Saturday, 02 May 2020
One in four businesses in Belgium will come out of lockdown only to go bankrupt without additional government help, according to a survey carried out by the consultancy Graydon.
A large number of companies are structurally sound enough to come through relatively unscathed, Graydon said, either because they were strong going in, or because their business was not badly affected, or both.
Others will be safe thanks to the government help made available since the first lockdown measures were introduced in mid-March.
And a large share of companies will barely scrape through, doing just enough to survive, and hoping for a rapid return to normal so as to quickly make up for the damage done.
Nevertheless, about one in four will re-open only to close shortly after.
The regions differ slightly in their prospects. For Belgium as a whole, Graydon calculates the number of companies in danger at 25% grave danger and 38% raring to go, with the neutral group in the middle.
Flanders has 24% in danger, and Wallonia on 25%. Brussels, however, has 35% of its companies in immediate danger, with only 28% in the safe group.
Only a small percentage of companies predicted to fail were already in deep trouble before the crisis; the majority were pushed over the edge by the circumstances of the lockdown and its knock-on effects. That was particularly the case for sole traders and associations in the non-profit sector.
The analysis by Graydon suggests that financial support is required to stop a quarter of companies from going under.

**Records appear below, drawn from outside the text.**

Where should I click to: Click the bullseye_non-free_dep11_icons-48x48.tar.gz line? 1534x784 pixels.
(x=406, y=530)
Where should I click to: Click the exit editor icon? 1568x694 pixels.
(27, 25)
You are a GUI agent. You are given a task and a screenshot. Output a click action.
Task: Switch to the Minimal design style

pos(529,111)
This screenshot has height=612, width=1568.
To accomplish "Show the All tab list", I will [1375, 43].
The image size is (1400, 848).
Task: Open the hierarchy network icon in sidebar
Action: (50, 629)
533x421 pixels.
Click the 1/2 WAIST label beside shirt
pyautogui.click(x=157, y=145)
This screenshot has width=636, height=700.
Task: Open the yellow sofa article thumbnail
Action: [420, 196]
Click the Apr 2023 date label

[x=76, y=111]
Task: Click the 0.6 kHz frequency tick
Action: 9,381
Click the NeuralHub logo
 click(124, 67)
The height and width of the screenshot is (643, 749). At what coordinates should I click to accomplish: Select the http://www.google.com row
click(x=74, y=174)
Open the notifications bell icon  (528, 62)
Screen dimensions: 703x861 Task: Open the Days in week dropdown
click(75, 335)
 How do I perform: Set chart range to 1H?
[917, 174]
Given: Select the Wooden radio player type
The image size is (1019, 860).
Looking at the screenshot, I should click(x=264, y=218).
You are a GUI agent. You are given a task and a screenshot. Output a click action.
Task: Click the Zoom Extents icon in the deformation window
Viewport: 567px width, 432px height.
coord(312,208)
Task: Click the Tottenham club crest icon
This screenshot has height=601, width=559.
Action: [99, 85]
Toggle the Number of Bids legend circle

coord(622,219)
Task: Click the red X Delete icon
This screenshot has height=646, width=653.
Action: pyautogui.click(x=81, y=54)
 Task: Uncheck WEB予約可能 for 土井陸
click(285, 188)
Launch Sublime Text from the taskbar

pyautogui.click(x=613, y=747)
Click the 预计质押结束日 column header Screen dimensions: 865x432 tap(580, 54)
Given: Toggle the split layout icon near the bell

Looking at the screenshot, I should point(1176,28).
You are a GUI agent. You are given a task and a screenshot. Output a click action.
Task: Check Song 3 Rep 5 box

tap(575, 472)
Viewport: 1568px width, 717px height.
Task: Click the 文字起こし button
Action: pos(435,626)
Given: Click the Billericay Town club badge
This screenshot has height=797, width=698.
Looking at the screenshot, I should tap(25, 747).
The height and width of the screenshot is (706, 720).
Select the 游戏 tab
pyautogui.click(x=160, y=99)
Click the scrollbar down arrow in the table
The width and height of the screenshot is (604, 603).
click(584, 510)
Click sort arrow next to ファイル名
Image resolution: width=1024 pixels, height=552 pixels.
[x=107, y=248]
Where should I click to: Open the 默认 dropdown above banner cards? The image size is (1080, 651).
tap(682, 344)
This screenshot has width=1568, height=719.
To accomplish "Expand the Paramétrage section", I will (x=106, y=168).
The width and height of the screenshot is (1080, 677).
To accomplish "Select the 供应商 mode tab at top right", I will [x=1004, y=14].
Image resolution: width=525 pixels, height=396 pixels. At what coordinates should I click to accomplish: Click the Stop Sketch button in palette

That can come from three sources: direct government support; increased access to bridging credit from banks and other lenders; and capital injections from shareholders where the company structure allows it.
Graydon’s simulation took account of the situation until 3 May, when some of the lockdown measures will be adapted or abandoned. But the government’s exit strategy comes in various phases yet to be clearly defined. How the following phases will affect the business climate remains to be seen.